Example YAML snippet

No response

Anything in the logs that might be useful for us?

No response

Additional information

No response

home-assistant[bot] commented 10 months ago

Hey there @bbernhard, mind taking a look at this issue as it has been labeled with an integration (signal_messenger) you are listed as a code owner for? Thanks!

Code owner commands Code owners of `signal_messenger` can trigger bot actions by commenting: - `@home-assistant close` Closes the issue. - `@home-assistant rename Awesome new title` Renames the issue. - `@home-assistant reopen` Reopen the issue. - `@home-assistant unassign signal_messenger` Removes the current integration label and assignees on the issue, add the integration domain after the command.

(message by CodeOwnersMention)


signal_messenger documentation signal_messenger source (message by IssueLinks)

derjoerg commented 10 months ago

I saw similar issues reported here and also in the forum, but they were all related to zha or zwave.

Additionally someone mentioned a change to a timeout parameter for service-calls, but I don't know if this is related.
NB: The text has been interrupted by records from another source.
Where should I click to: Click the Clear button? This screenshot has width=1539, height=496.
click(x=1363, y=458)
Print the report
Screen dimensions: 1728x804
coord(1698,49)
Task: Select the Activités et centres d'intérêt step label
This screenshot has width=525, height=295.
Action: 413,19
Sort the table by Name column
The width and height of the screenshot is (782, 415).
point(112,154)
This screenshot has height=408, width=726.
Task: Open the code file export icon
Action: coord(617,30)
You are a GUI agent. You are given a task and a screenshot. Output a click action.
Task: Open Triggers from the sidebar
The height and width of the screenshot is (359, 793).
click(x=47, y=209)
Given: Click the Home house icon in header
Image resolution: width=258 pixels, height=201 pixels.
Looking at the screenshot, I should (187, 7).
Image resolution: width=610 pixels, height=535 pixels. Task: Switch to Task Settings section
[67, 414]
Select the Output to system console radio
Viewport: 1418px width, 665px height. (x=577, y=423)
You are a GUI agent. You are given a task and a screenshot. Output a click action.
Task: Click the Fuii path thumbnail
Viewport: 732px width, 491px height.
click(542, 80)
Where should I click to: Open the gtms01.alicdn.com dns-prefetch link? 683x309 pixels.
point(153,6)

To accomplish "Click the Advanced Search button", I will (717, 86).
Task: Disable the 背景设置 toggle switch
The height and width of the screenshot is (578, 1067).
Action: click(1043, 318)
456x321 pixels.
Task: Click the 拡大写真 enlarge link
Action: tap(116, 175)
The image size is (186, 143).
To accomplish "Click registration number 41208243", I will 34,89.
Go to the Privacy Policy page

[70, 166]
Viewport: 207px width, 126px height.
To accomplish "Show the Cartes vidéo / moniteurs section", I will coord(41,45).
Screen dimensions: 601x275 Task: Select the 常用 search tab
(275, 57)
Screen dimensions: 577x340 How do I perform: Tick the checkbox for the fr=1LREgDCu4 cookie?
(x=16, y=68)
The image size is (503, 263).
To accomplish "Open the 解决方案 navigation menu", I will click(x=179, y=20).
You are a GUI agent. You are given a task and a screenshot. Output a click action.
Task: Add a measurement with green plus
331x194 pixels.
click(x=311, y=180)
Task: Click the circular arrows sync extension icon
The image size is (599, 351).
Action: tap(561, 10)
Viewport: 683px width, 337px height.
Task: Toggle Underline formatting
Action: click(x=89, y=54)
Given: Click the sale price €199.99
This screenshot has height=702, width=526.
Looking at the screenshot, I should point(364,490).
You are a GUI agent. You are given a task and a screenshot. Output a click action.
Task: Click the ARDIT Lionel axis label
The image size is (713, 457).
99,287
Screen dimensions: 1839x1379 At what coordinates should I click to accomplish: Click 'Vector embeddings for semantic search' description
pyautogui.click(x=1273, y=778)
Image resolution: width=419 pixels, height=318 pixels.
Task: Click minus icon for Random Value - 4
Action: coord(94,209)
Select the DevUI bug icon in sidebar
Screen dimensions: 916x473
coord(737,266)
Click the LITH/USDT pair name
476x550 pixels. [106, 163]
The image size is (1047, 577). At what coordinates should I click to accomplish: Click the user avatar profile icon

derjoerg commented 10 months ago

I just add as much info as I can gather. Hopefully it helps: I also have some alerts setup, which send out notifications over signal_messenger and they are working as expected Adding "continue_on_error" to the service-call doesn't help

derjoerg commented 10 months ago

A possible workaround would be to create a script, which calls the signal_messenger notify and start this script from an automation with script.turn_on. Then the automations do not hang.

But it is only a workaround and not the source of the issue

derjoerg commented 10 months ago

I tested the above mentioned workaround over the weekend, but this is also not working. It is true that the automation do not hang, when such a script is called, but the script itself never comes to an end and it looks like it fills up an internal queue and after a specific amount of "running" scripts HA will become unresponsive.

Additionally I tested the same now with telegram and this is working as expected.

renini commented 9 months ago

I have to the exact same thing. Are you also using mode: json-rpc in the signal addon? Not sure if this would make a difference but I am going to try mode: native

Although this sounds more like something related to HA core stuff while reading the other issues. I tried to debug some put couldn't really put a finger on the issue...

derjoerg commented 9 months ago

I have to the exact same thing. Are you also using mode: json-rpc in the signal addon? Not sure if this would make a difference but I am going to try mode: native

Hi @renini , thanks for this tip. I changed the mode now also from "json-rpc" to "native" and till now it looks promising. I will keep an eye on it the next days.

viperk1 commented 9 months ago

I have the exact same problem. Automations stuck in 'still running' state after sending a signal message. I just changed to native mode and will test over the next little while.

GatoPharaoh commented 7 months ago

what is the status on this issue? - just started noticing that my automations containing signal notifications get stuck.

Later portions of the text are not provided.